*Word and element location data*:

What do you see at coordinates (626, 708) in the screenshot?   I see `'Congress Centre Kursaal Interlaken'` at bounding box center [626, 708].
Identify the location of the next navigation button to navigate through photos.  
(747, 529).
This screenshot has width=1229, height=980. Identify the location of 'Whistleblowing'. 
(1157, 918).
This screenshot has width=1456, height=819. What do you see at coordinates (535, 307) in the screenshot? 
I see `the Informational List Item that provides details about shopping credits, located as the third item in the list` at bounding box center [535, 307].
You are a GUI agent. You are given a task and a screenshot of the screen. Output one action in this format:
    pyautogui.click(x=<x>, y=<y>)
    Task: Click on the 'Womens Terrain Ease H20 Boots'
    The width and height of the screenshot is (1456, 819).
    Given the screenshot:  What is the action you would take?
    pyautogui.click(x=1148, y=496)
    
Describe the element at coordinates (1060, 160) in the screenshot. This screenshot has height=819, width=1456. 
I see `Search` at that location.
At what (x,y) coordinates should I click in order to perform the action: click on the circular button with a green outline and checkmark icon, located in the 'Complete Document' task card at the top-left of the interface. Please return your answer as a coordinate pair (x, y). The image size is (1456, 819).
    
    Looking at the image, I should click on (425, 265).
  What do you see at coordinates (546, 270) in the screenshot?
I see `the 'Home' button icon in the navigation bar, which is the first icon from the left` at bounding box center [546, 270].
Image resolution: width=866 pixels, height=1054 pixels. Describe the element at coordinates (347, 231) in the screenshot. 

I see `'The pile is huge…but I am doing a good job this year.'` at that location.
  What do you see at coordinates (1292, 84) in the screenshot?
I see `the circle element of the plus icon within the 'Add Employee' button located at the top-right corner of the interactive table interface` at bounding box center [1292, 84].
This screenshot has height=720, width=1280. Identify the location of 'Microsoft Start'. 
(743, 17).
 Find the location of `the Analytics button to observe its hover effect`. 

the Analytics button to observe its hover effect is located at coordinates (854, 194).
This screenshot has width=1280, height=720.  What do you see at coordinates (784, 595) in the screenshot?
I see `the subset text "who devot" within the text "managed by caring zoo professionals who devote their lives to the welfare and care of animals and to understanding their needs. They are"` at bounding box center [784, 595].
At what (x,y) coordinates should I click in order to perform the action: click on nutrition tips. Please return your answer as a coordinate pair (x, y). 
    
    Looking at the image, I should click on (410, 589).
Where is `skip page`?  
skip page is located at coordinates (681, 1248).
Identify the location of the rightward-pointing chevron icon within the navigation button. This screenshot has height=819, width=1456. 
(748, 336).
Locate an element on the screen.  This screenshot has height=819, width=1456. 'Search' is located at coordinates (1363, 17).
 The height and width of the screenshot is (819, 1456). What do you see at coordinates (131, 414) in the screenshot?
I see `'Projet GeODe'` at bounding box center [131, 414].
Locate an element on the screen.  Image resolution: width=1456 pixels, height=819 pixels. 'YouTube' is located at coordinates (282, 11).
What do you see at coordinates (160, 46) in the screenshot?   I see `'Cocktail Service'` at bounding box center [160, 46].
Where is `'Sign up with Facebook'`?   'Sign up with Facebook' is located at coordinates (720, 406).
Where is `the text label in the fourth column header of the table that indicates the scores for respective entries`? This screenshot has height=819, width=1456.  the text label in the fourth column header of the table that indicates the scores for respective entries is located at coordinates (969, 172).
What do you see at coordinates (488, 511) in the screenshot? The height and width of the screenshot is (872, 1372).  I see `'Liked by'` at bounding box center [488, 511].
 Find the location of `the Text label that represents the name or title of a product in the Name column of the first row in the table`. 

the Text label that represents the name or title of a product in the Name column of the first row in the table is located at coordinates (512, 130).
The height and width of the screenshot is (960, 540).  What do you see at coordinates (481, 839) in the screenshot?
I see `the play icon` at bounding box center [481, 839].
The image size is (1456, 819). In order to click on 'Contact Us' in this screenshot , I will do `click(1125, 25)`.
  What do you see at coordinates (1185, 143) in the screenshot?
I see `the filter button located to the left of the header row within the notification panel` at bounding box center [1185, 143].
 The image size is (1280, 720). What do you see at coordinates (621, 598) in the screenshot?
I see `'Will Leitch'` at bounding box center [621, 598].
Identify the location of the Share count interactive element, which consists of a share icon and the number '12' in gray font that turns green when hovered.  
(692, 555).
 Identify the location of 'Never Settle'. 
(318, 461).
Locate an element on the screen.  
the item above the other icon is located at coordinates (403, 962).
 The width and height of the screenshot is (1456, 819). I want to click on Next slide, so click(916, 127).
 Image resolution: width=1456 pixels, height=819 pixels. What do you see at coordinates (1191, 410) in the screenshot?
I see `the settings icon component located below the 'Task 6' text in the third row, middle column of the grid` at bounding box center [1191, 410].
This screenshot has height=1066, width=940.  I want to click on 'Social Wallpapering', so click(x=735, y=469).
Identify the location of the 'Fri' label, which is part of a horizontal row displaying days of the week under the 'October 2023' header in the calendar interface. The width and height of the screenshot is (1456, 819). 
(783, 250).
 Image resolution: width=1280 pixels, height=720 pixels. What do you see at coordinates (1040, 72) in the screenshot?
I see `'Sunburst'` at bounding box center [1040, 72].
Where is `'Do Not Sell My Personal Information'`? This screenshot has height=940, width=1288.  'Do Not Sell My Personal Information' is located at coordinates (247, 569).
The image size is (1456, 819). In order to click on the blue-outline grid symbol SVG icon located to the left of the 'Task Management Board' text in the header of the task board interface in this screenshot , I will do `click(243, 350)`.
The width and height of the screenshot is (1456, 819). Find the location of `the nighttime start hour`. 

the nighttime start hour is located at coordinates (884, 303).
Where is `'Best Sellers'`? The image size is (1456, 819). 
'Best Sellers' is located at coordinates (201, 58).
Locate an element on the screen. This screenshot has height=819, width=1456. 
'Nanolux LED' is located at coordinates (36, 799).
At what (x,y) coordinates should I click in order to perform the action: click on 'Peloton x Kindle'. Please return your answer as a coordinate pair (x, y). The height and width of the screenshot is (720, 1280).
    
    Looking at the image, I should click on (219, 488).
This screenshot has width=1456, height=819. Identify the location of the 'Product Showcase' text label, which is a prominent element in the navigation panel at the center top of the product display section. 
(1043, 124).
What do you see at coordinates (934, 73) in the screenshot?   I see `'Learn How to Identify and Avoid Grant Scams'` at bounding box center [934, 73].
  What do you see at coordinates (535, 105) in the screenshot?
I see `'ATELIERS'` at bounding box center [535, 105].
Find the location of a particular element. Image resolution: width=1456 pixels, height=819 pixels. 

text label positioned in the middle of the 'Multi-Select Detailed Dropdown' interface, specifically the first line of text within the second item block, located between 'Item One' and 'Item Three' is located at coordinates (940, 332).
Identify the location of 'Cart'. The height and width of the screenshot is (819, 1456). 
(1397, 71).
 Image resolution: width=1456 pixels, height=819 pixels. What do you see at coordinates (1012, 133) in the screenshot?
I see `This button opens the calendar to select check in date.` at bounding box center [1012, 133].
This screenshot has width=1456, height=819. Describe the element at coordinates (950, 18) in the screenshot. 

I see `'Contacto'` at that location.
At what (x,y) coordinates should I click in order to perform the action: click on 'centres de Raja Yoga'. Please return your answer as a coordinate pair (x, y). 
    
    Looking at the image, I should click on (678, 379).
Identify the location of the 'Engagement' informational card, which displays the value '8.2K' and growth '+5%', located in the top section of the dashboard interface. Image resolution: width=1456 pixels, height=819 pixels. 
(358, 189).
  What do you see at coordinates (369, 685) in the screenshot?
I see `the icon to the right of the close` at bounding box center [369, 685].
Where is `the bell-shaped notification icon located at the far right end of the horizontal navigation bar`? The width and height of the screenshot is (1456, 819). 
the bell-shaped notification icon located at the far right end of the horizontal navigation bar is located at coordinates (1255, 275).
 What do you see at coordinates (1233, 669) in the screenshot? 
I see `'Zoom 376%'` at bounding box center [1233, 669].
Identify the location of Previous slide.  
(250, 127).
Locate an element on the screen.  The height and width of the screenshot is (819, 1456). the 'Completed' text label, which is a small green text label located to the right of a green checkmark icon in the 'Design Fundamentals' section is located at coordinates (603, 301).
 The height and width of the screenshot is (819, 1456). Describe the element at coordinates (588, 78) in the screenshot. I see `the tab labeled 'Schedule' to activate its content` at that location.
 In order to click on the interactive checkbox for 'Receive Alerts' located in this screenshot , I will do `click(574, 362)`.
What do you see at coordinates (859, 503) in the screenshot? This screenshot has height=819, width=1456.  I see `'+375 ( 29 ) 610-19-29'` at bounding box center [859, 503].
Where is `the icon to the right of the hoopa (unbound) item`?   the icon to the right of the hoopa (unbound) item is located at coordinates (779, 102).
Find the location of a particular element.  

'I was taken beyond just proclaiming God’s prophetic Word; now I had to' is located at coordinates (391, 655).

*Written task*: Print the lines of the material starting with the line containing "Locate an element on the screen. This" and ending with the line containing "coordinates (36, 799).", both included, reproduced character for character.

*Reply to the task*:
Locate an element on the screen. This screenshot has height=819, width=1456. 
'Nanolux LED' is located at coordinates (36, 799).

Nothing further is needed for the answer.